╭─ Tekstfragment

Hoofdbomenstructuur. Vastgestelde opbouw en onderlinge samenhang van houtopstand in een bepaald gebied, in relatie tot het desbetreffende gebied.

Dode bomen. Met ‘zowel vitaal als afgestorven’ is bedoeld ook het vellen van dode of bijna dode bomen vergunningplichtig te maken. Hiermee kan voorkomen worden dat een kwaadwillende boomeigenaar er voor zorgt dat een gezonde boom dood gaat of `bij vergissing´ een gezonde boom kapt. Het kan tevens wenselijk zijn om dode bomen te bewaren vanwege hun ecologisch waardevolle functies of omdat er wettelijk beschermde diersoorten in nestelen.

Onder 2:

Houtopstand. Het kernbegrip van deze verordening, waarop het kapverbod en de

vergunningplicht van toepassing zijn. Door dit begrip consequent centraal te stellen wordt duidelijk dat de bescherming betrekking heeft op meer dan bomen alleen.

Boomvormer. Een boomvormer is een houtig, opgaand gewas met ontwikkeling van één of meer hoofdtakken. Een boomvormer kan uitgroeien tot een boom, een meerstammige boom of een boomachtige struik. In het alledaagse spraakgebruik heeft een boom één of slechts enkele stammen. In de natuur bestaat er echter een geleidelijke overgang: heester - struik - struikachtige boom - (meerstammige) boom.

Hakhout. Eén of meer bomen of boomvormers, die na te zijn geveld, opnieuw op de stronk uitlopen.

╰─

Opdrachten
A. Beantwoord de volgende vragen over de tekst over houtopstand:
(i) Welk begrip noemt de tekst het kernbegrip van de verordening?
(ii) Waartoe kan een boomvormer volgens de tekst uitgroeien?
(iii) Welke twee redenen noemt de tekst om dode bomen te bewaren?
B. Schrijf een vervolg op de tekst over houtopstand dat aansluit op de laatste zin.
Voor het uitvoeren van de opdrachten zijn de gegevens niet nodig.

╭─ Aangeleverde gegevens

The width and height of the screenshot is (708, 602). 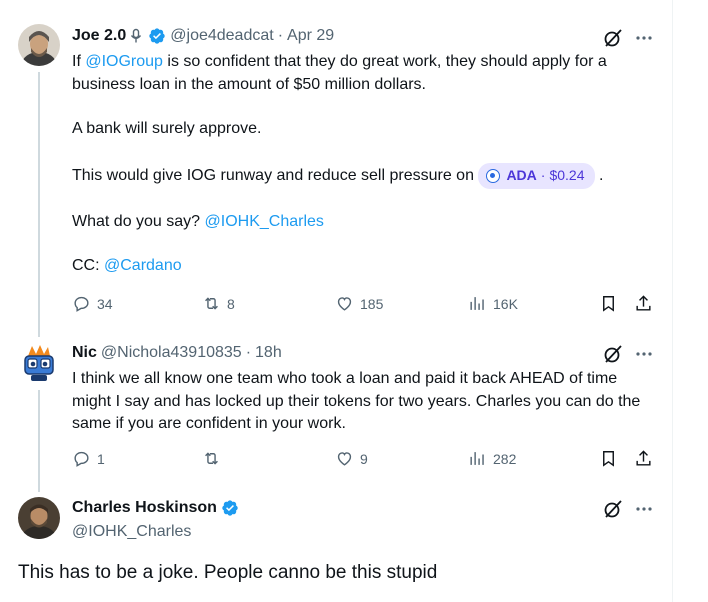 What do you see at coordinates (136, 36) in the screenshot?
I see `microphone-icon` at bounding box center [136, 36].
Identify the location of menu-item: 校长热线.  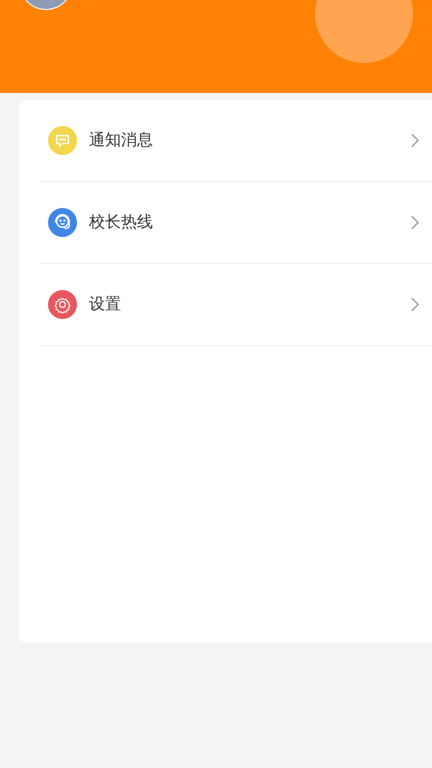
(226, 222).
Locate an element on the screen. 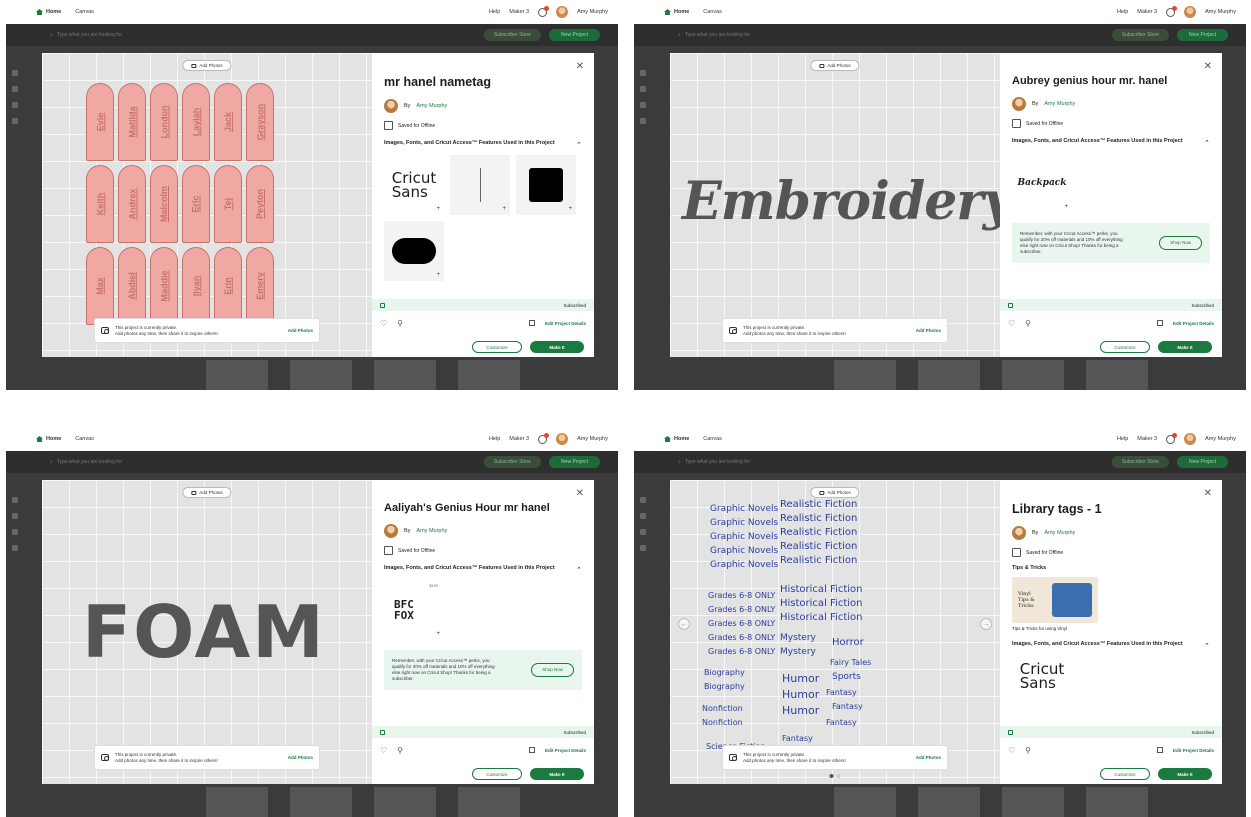 Image resolution: width=1251 pixels, height=817 pixels. asset-card-oval: + is located at coordinates (414, 251).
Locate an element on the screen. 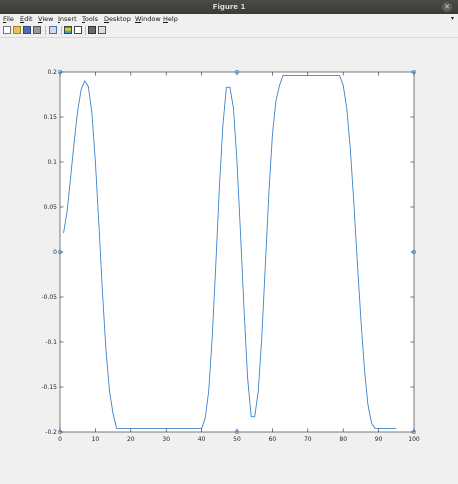 The height and width of the screenshot is (484, 458). menu-file: File is located at coordinates (8, 19).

╰─

Antwoorden
A.
(i) Houtopstand.
(ii) Tot een boom, een meerstammige boom of een boomachtige struik.
(iii) Hun ecologisch waardevolle functies en het feit dat er wettelijk beschermde diersoorten in nestelen.

B.
Houtwal. Lijnvormige bosaanplant hoofdzakelijk bestaande uit inheemse heesters, struiken en boomvormers.

(Lint) Begroeiing. Vanwege de grote ecologische waarde van dergelijke begroeiingen (bijv. een meidoorn- of mispelhaag) is bescherming hiervan een noodzaak. Er staat "begroeiing" in plaats van beplanting om ook spontaan opgeslagen groen bescherming te bieden.

Bosplantsoen. Aanplant van jong bos, bestaande uit hoofdzakelijk heesters,

struiken en boomvormers.

Struweel. Een begroeiing van hoofdzakelijk inheemse soorten heesters en struiken.

Heg. Een lintvormige aanplant van heesters of struiken, al dan niet in een vorm gesnoeid, met een minimale lengte van 3 meter.

Klimplant. Verhoutend, overblijvend gewas dat zich hecht aan een dragend element, zoals een wand of muur. Bedoeld zijn beeldbepalende verticale begroeiingen van één of meer klimplanten van meer dan twee verdiepingen hoog.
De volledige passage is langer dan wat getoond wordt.